What is required
From the records below, print exactly the lines starting at the one containing "For every named" and ending at the one containing "Plus Size Men's T-Shirt (155, 1765)", ends included, and nothing else.

Entries taken from a collection
Content starts
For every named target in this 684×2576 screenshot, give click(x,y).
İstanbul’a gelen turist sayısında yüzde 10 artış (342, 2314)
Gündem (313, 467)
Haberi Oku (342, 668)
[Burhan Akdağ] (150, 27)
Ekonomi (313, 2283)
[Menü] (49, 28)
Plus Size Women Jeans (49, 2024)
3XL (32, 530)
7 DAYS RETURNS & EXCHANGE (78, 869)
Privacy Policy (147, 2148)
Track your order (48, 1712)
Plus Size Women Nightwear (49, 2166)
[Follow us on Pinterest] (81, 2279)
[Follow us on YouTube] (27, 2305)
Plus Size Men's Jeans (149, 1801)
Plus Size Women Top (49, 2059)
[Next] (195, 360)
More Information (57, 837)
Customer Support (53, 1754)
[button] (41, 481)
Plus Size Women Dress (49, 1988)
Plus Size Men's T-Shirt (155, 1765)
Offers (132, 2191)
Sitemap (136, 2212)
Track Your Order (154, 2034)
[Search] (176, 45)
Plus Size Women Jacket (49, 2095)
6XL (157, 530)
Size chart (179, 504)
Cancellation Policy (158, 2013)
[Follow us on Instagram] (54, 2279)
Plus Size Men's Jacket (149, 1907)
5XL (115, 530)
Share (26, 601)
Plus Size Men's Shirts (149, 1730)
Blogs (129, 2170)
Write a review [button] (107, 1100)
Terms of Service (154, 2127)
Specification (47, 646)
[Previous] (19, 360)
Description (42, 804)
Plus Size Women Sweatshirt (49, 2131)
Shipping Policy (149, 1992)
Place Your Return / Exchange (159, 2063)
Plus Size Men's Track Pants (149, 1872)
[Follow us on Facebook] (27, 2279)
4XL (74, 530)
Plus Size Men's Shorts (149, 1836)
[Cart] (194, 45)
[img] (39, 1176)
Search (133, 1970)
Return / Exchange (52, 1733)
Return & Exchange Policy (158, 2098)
Content ends
Content starts
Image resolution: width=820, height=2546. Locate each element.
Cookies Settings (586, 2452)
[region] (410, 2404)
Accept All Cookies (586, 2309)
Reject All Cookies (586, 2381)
Content ends
Content starts
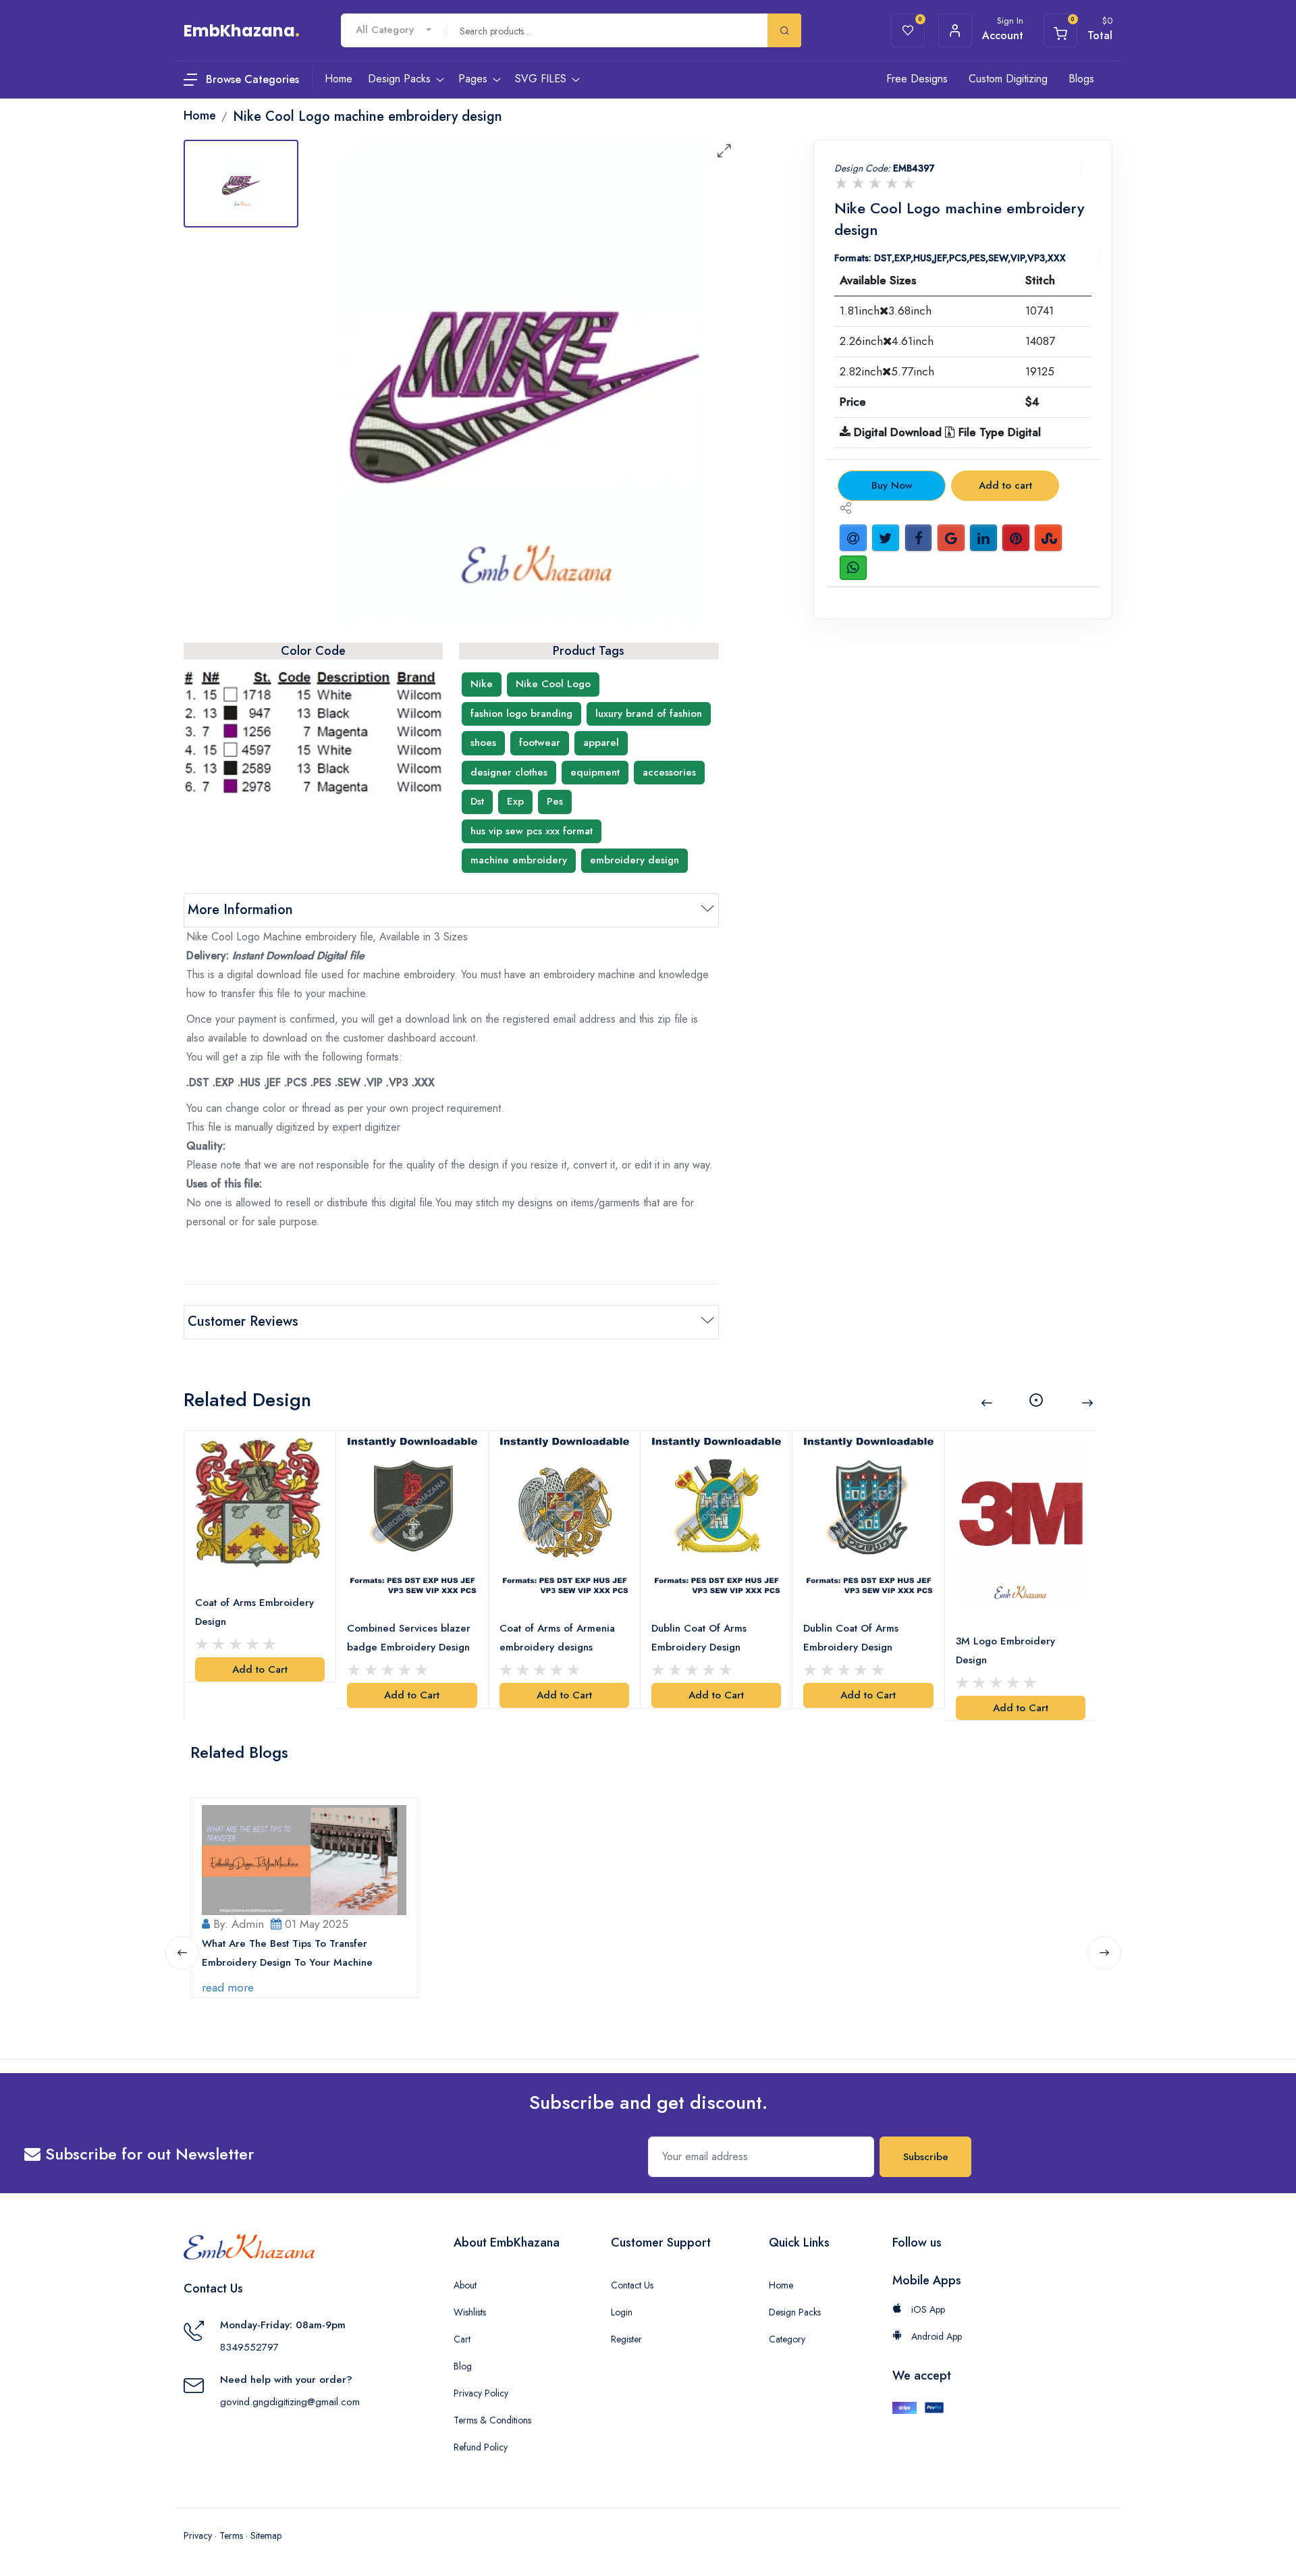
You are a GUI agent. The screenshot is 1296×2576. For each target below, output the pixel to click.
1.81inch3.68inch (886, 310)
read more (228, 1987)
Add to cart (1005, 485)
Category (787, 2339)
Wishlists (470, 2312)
Content ends
Result for this task
For every named target in this 684×2576 screenshot, give click(x,y).
İstanbul’a gelen turist sayısında yüzde 10 artış (342, 2314)
Gündem (313, 467)
Haberi Oku (342, 668)
[Burhan Akdağ] (150, 27)
Ekonomi (313, 2283)
[Menü] (49, 28)
Plus Size Women Jeans (49, 2024)
3XL (32, 530)
7 DAYS RETURNS & EXCHANGE (78, 869)
Privacy Policy (147, 2148)
Track your order (48, 1712)
Plus Size Women Nightwear (49, 2166)
[Follow us on Pinterest] (81, 2279)
[Follow us on YouTube] (27, 2305)
Plus Size Men's Jeans (149, 1801)
Plus Size Women Top (49, 2059)
[Next] (195, 360)
More Information (57, 837)
Customer Support (53, 1754)
[button] (41, 481)
Plus Size Women Dress (49, 1988)
Plus Size Men's T-Shirt (155, 1765)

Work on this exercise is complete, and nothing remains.